Dr. Dahle's Response (20:06 – 20:45):
- Use-It-or-Lose-It: FSAs require funds to be used within the plan year; pre-enrollment expenses are ineligible.
- Possible Actions: Attempt to identify eligible expenses post-enrollment and utilize the $660 rollover option into the next year.
- Advice: Avoid contributing more to an FSA than anticipated expenses to prevent forfeiture.
Dr. Dahle (19:55): "FSAs are use lose accounts. They are not like HSAs where it rolls over to the next year and you can invest it for decades."
d. Asset Allocation Misconception
Question:
A listener's friend believes their asset allocation is miscalculated, considering pensions and Social Security, suggesting that their brokerage account's 100% equity is actually about 25%. They seek Dr. Dahle's perspective on this calculation.

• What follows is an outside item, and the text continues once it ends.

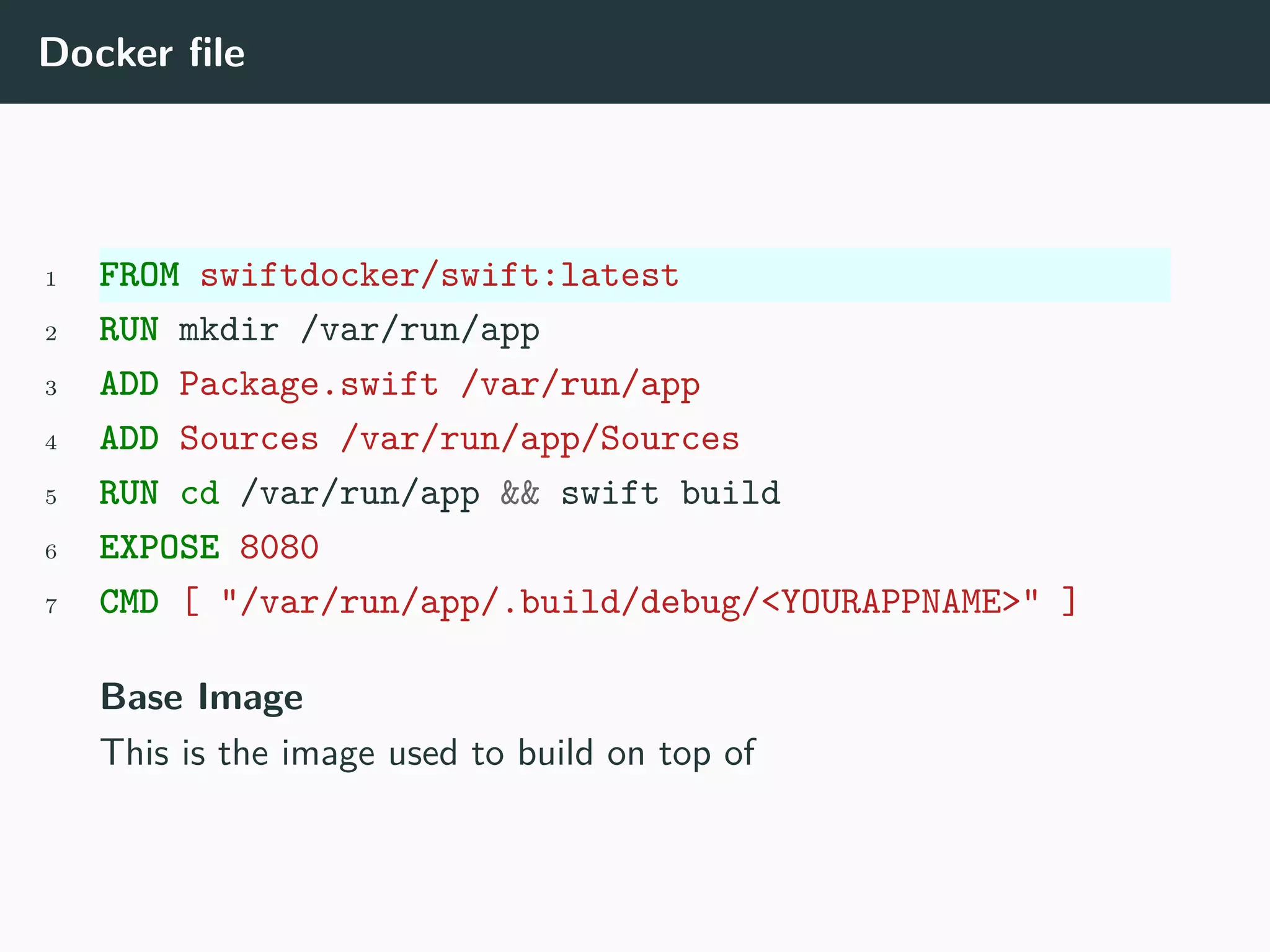
Task: Click the Package.swift filename on line 3
Action: point(308,384)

Dr. Dahle's Response (21:26 – 22:50):
- Clarification: Asset allocation should reflect the composition of controllable investment assets only. Pensions and Social Security are separate income streams and should not be factored into investment asset allocation.
- Rebuttal to Misconception: The brokerage account remains 100% equities, as pensions and Social Security are not part of the investable portfolio.
- Advice on Behavior: Having guaranteed income sources doesn't necessarily prevent poor investment behaviors like panic selling during market downturns.
Dr. Dahle (21:40): "His asset allocation is 100% stocks. That's just the way it is."
Closing Remarks
Dr. Dahle wraps up the episode by reiterating key takeaways:
- Malpractice Insurance Awareness: Understand your employment contract's clauses to protect against personal liability.
- Financial Tools Mastery: Utilize functions like XIRR in Excel to accurately gauge investment performance.
- HSAs vs. FSAs: Navigate the rules governing these accounts to optimize tax advantages and avoid forfeitures.
- Asset Allocation Fidelity: Keep investment strategies distinct from guaranteed income sources to maintain clarity and effectiveness.
He also encourages listeners to engage with the podcast by nominating financial educators and leaving reviews to help spread financial literacy among high-income professionals.
Dr. Dahle (26:00): "The hosts of the White Coat Investor are not licensed accountants, attorneys or financial advisors. This podcast is for your entertainment and information only."
Notable Quotes:
- Dr. Jim Dahle (06:45): "You can roll a 403 to a 457, but there's no advantage to doing so."
- Dr. Dahle (09:50): "It's sometimes referred to as the lizard's tail."
- Dr. Dahle (12:15): "Understand exactly how your contract with your insurance company works."
- Warren Buffett (27:25): "If you aren't willing to own a stock for 10 years, don't even think about owning it for 10 minutes."
- Dr. Dahle (21:40): "His asset allocation is 100% stocks."
This episode of the White Coat Investor Podcast offers invaluable insights into managing HSAs, FSAs, and understanding malpractice insurance complexities. Dr. Dahle's expert guidance empowers medical professionals to make informed financial decisions, fostering long-term financial health and security.